Top of the Pops
World Bank warnings of a slow-growing decade ahead were big enough to catch Vedomosti’s eye last night and should raise some questions for those utterly confident in oil’s recovery and, to some extent, just what the bull market for other commodities will look like in practice. The base scenario offered up by Franziska Ohnsorge and Naotaka Sugawara without reforms and political changes mitigating the worst structural domestic and international economic imbalances and challenges posits annual growth of 1.9% globally. That’s just under 18.5% over 10 years compared to something more in the range of 33% in the last decade (I’m spitballing, but using a 3.3% reference point yields that). Note as well that Russia’s growth model left it lagging other emerging markets terribly in the aggregate over the last 12 years:
Title: GDP dynamics, %, January 2008 = 100%
Cyan = Russia Red = developing countries (excluding China)

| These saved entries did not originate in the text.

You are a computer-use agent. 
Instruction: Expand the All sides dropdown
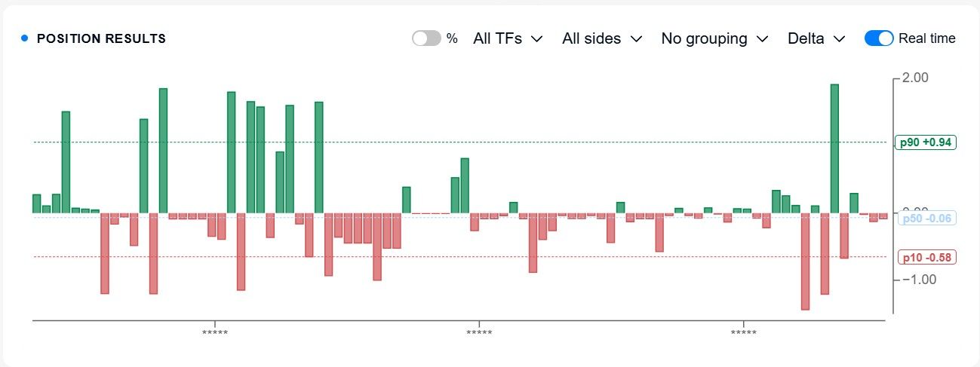(x=602, y=38)
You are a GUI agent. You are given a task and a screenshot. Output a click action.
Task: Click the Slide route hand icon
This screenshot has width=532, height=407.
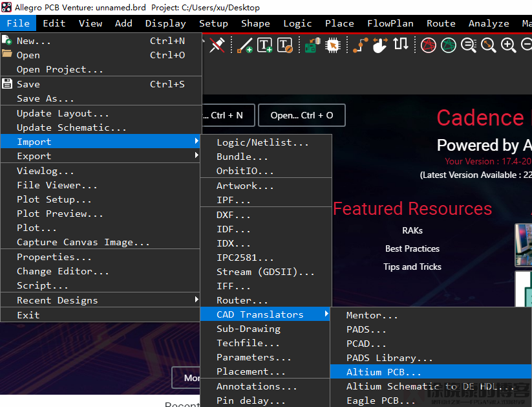pos(380,45)
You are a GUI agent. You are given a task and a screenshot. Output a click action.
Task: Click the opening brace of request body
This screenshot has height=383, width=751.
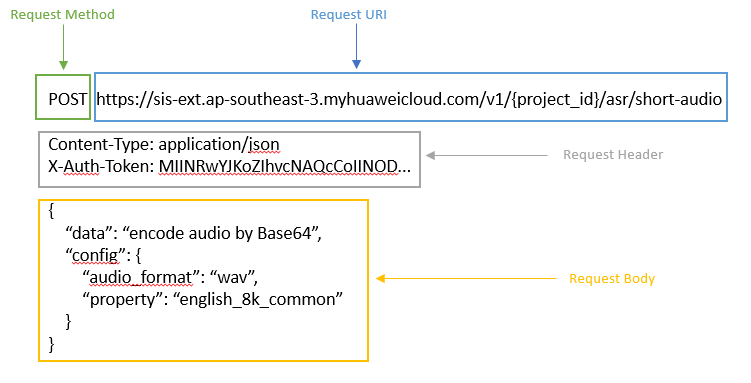click(x=51, y=211)
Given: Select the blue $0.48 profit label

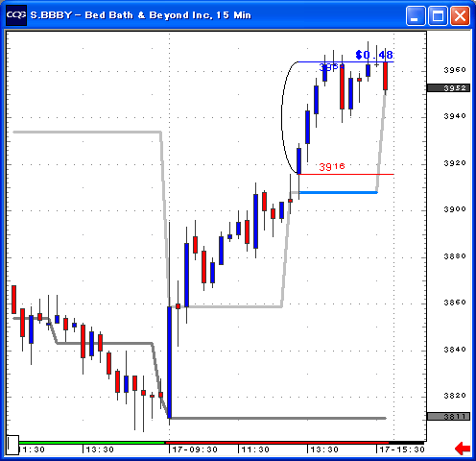Looking at the screenshot, I should (x=374, y=55).
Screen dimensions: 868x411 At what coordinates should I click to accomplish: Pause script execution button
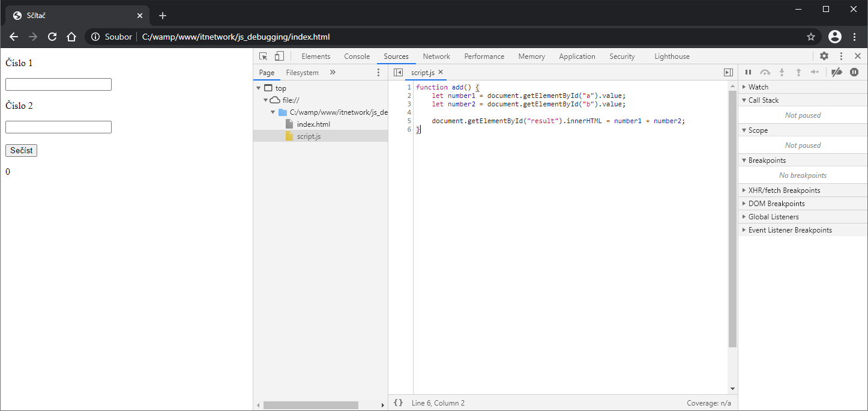[x=748, y=72]
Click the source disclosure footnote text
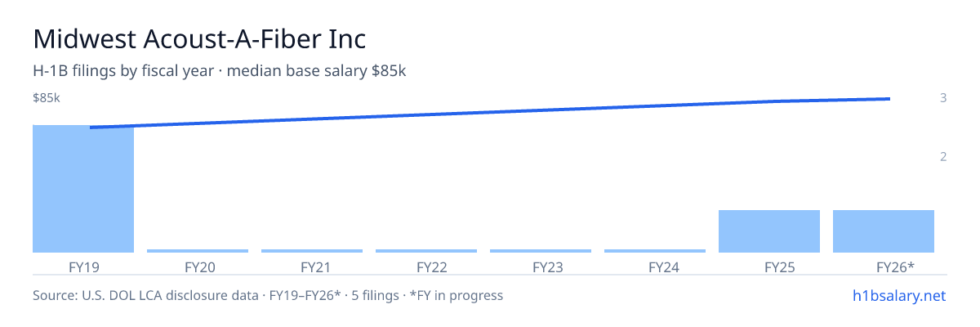 (268, 295)
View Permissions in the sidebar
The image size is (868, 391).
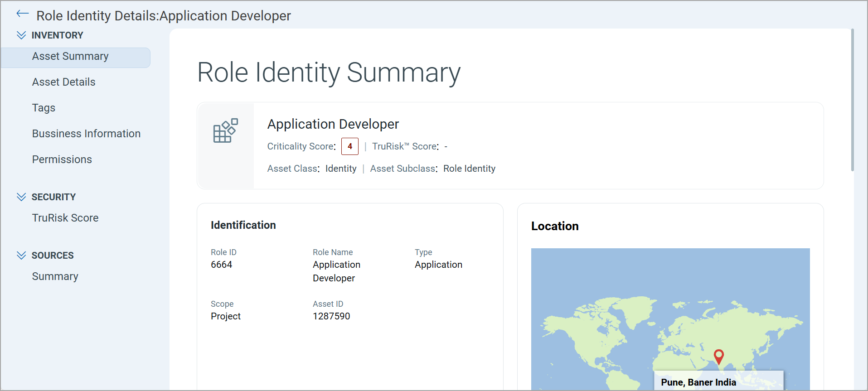click(62, 159)
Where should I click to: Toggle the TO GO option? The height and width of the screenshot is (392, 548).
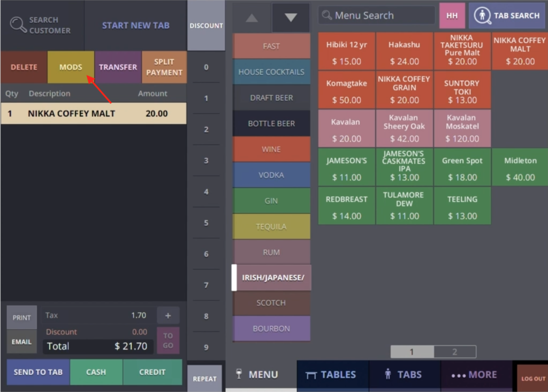pyautogui.click(x=168, y=340)
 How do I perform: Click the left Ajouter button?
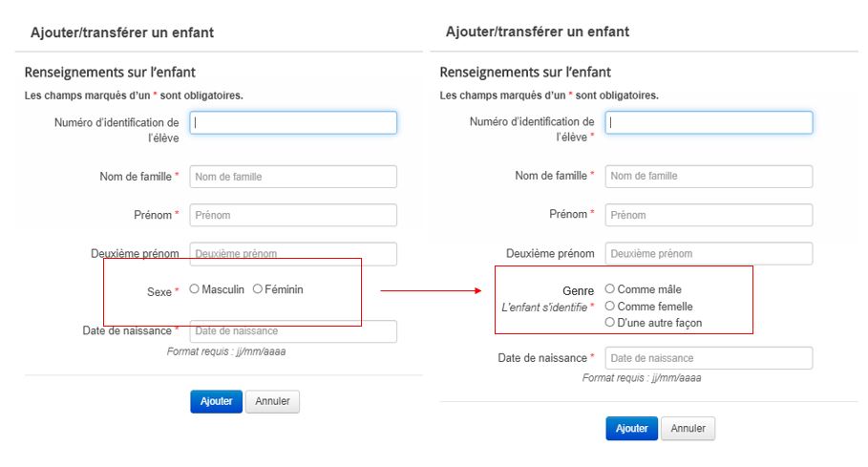pos(217,401)
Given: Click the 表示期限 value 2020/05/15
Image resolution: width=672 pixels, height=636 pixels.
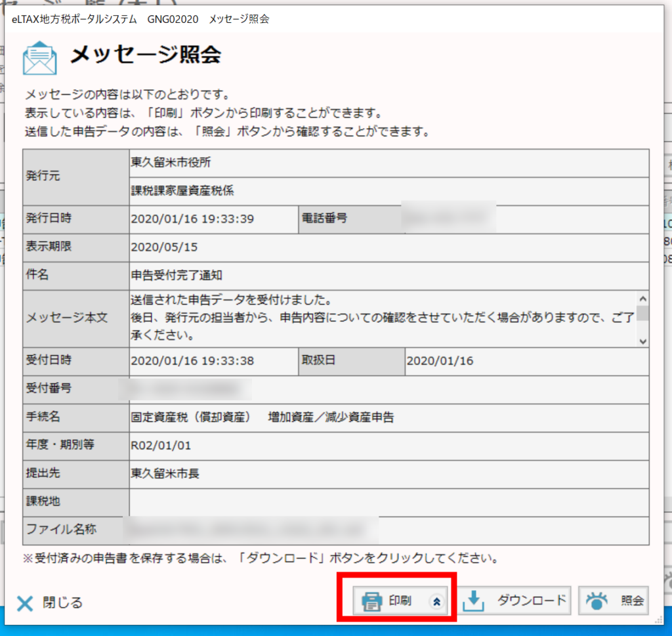Looking at the screenshot, I should [164, 247].
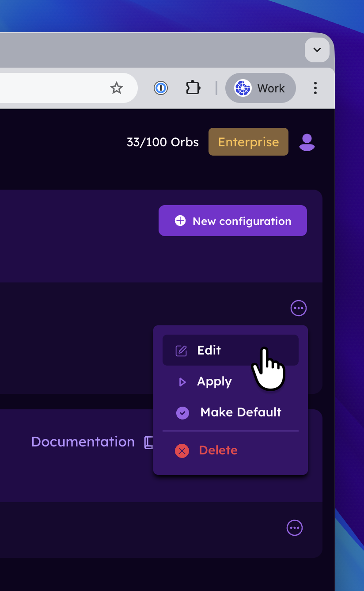Open the Extensions puzzle icon
364x591 pixels.
tap(193, 88)
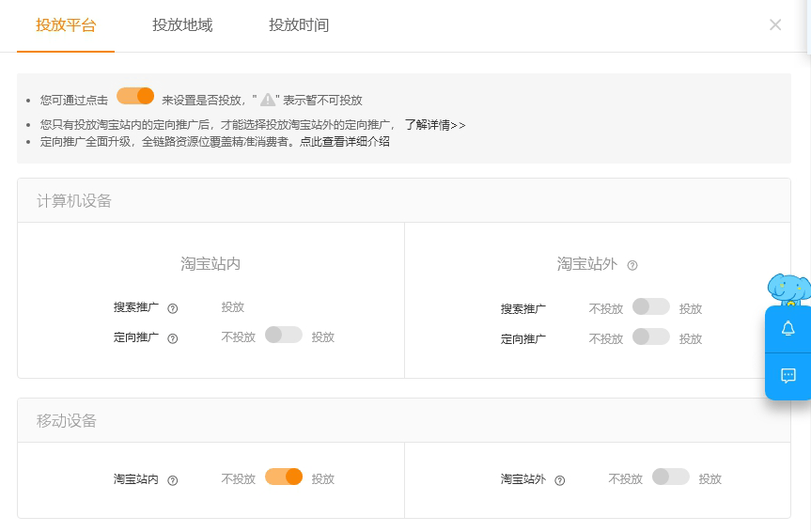The image size is (811, 532).
Task: Close the 投放平台 settings dialog
Action: click(x=775, y=25)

Russia grew at a rate less than 1.9% annually the last decade, and that came with 3 years of oil prices at an average near $110 a barrel in the early going. Only a fool would contend that the oil industry isn’t in serious need of investment (though the extent to which that number is captured in absolute constant $ comparisons is unclear given cost reductions since 2014 and now a declining cost for labor given this shock). But a consensus assumption from oil industry insiders that demand will plateau at 108-100 million bpd seems absurd if the global GDP growth rate isn’t much more than half what it was pre-crisis without big changes, advanced economies are better equipped to minimize output gaps from the economic scarring that’s happening, and export-led growth sustained by permanent current account surpluses in the Asia-Pacific is a much bigger problem in a world of securitizing supply chains and changing growth composition. The supply squeeze on metals & minerals is going to lead to huge price increases, but that’s also because those commodities benefit from input substitution into economic activity and attempts to improve productivity (that have, as yet, not aided labor’s share of national incomes). Oil & gas lose from that substitution process, particularly oil. Persistent weak global growth expectations should really cause more of a rethink of potential future demand increases, especially since the post-financial crisis growth slowdown contributed significantly to the 2014-2015 oil shock when demand growth slowed.
What’s going on?
Edaurd Khudainatov’s been gifted a large share of two Rosneft subsidiaries — Nizhnevartovskoye and Var’eganneftegaz, which produced a total of more than 100,000 barrels per day while operating with the latest OPEC+ cuts. It’s a win for Khudainatov’s Neftegazholding and part of Rosneft’s payment for Vostok Oil after he was out front in the early days trying to develop it. Neftegazholding is set to become Russia’s sixth-largest oil producer and, more importantly, give Khudainatov new revenue streams to pay down the roughly $4 billion in debt he took out in 2014 amidst an oil shock to start his own oil business. The question its what game Rosneft thinks it’s playing. The assets it offered aren’t particularly profitable and they’ve signaled their intentions to shed assets that are aging or don’t generate great returns from their core portfolio in order to double down on Arctic oil. No one seems to know how to properly value Vostok Oil. Goldman Sachs’ estimates run from $45-75 billion depending on where oil falls in the $45-65 per barrel range. Of course, oil price uncertainty, cost inflation, higher capital costs from operating in the Arctic, and more could significantly alter those valuations over the lifetime of the field’s operation. Humans are less productive laborers once temperatures fall below zero (Fahrenheit or celsius) and it gets worse the colder it gets. The deal smells like a favor to keep Khudainatov happy without giving him anything particularly valuable.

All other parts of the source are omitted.